Some of the initial reaction to the CFTC action on Libor – short for the London Interbank Offered Rate – was puzzlement about why this regulator was getting involved. Over time, however, it became clear that employees of large banks had lied to each other, to officials, and to data providers about the cost of inter-bank borrowing. Most of this borrowing was taking place outside the US, in the so-called eurodollar and other currency markets. But, because Libor was a key benchmark for an estimated US$300 trillion of dollar-denominated financial contracts, the CFTC’s action was justified – and the agency received a great deal of well-earned praise.
Oil prices are profoundly important for all economies. There is a spot market for oil, in which you can buy what is already on a ship. Most oil trading is conducted in term contracts, including for delivery one month or many months ahead, but the price in the spot market (shipments for near-term delivery) – as reported to price assessment agencies – is the key benchmark. Some oil trading is in the US, while much takes place in London – just like Libor.

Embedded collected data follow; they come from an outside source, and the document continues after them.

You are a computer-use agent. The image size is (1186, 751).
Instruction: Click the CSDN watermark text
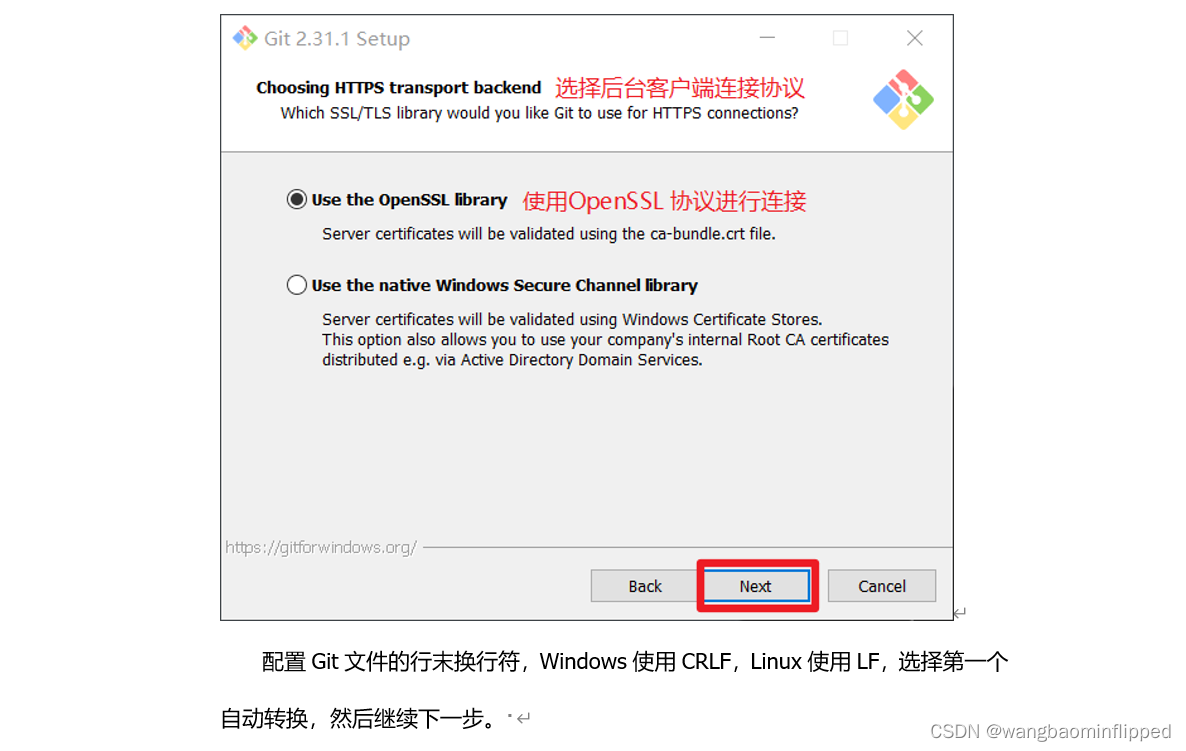(x=1050, y=731)
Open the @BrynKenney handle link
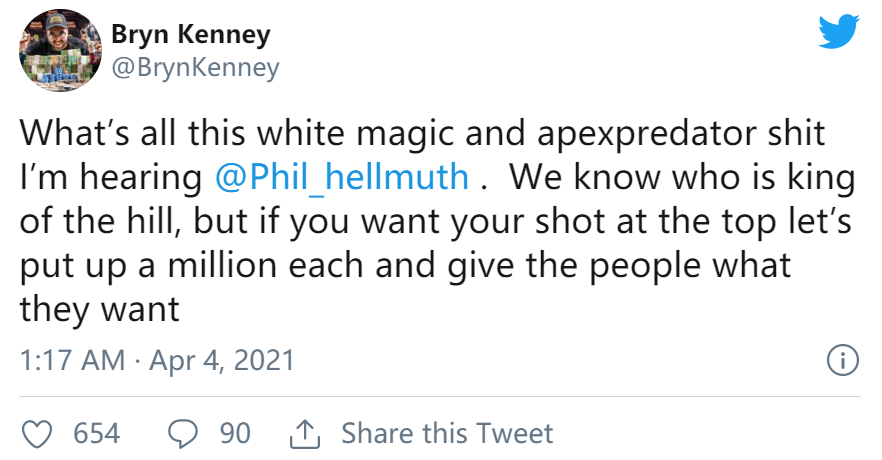Screen dimensions: 882x460 pos(195,68)
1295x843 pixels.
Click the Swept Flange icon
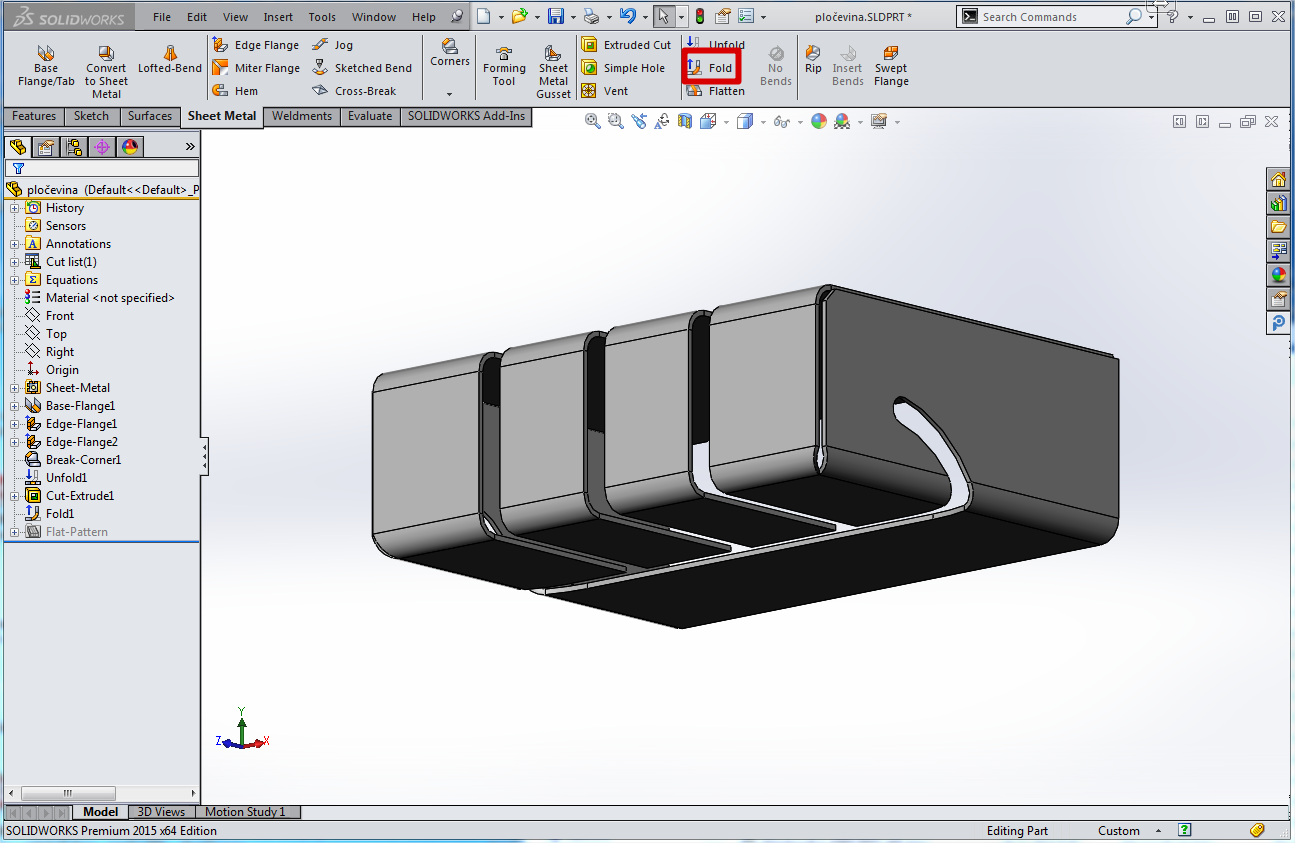(x=891, y=66)
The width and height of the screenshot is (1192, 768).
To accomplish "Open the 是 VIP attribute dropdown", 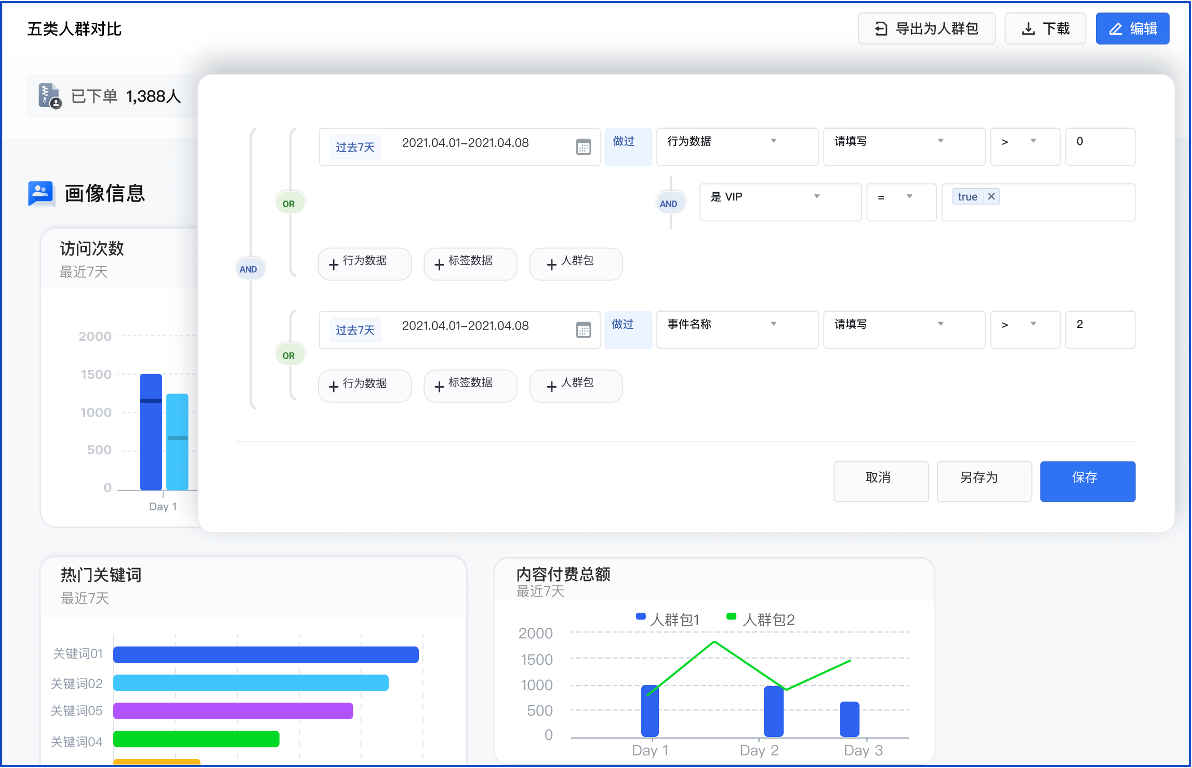I will [x=780, y=198].
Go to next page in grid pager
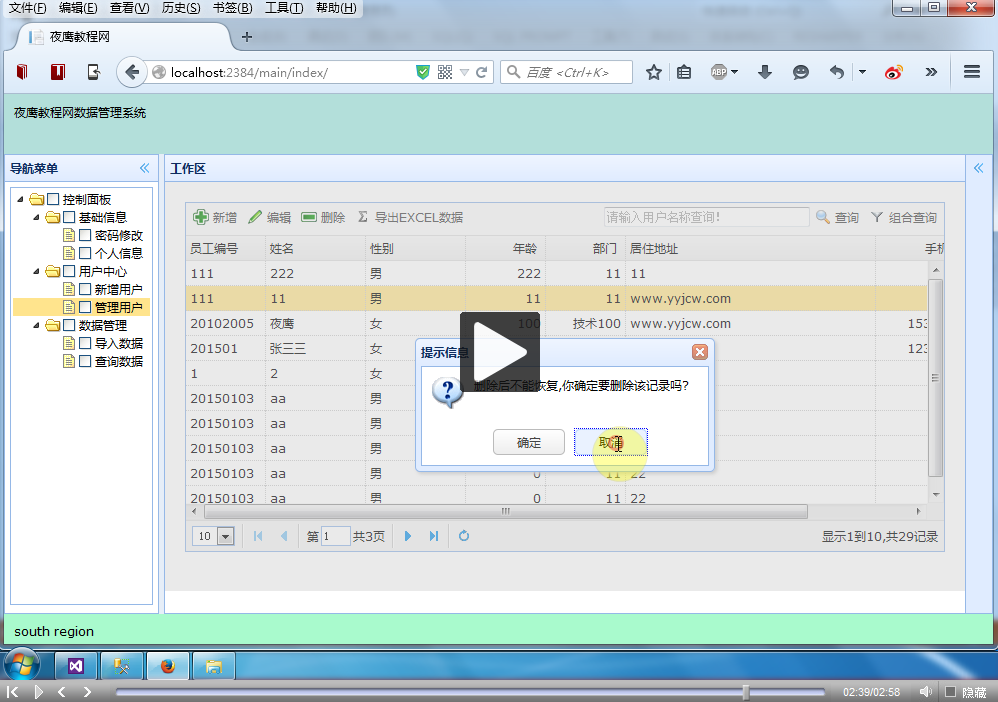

To be clear, the concerns currently being articulated are about the trading of Russian-origin oil. Russia accounts for about 10 per cent of daily world oil production, and exports around eight million barrels per day of crude, plus refined products. If there is manipulation of prices or information about prices for Russian oil – known as Urals, for shipments from the Baltic or Black Sea – this could easily affect the price of Brent (a key benchmark in Europe) or even West Texas Intermediate (the benchmark for the United States).
How would the CFTC possibly obtain information about a market as opaque as global oil trading? Who buys what, from whom, and at which price is most definitely non-transparent. The stigma of trading Russian oil has driven many reputable companies from the market, and some participants may be shell companies fronting for others, who might even be working for the Kremlin.
This is where whistle-blower incentives come into play. According to press reports, the only way the CFTC could crack the secretive Libor market was through an informant at Deutsche Bank who provided insider information, as well as documents. This person, whose identity remains protected, walked away rich.
That is how it should be. Anyone who exposes market manipulation on a grand scale deserves to be rewarded. And the CFTC collected far more in fines from the Libor scandal than it paid in whistle-blower compensation.
Everyone involved in the Russian oil trade should consider this. Perhaps the CFTC is already investigating. Perhaps there is already a whistle-blower, or more than one.
If Russian oil is being traded at or below US$60 per barrel, in compliance with the price cap, there is no need to lie. If any trades are taking place at an effective price above US$60 per barrel, sanctions or other penalties are likely to follow – creating an incentive to lie about prices. But lying about prices is a form of market manipulation.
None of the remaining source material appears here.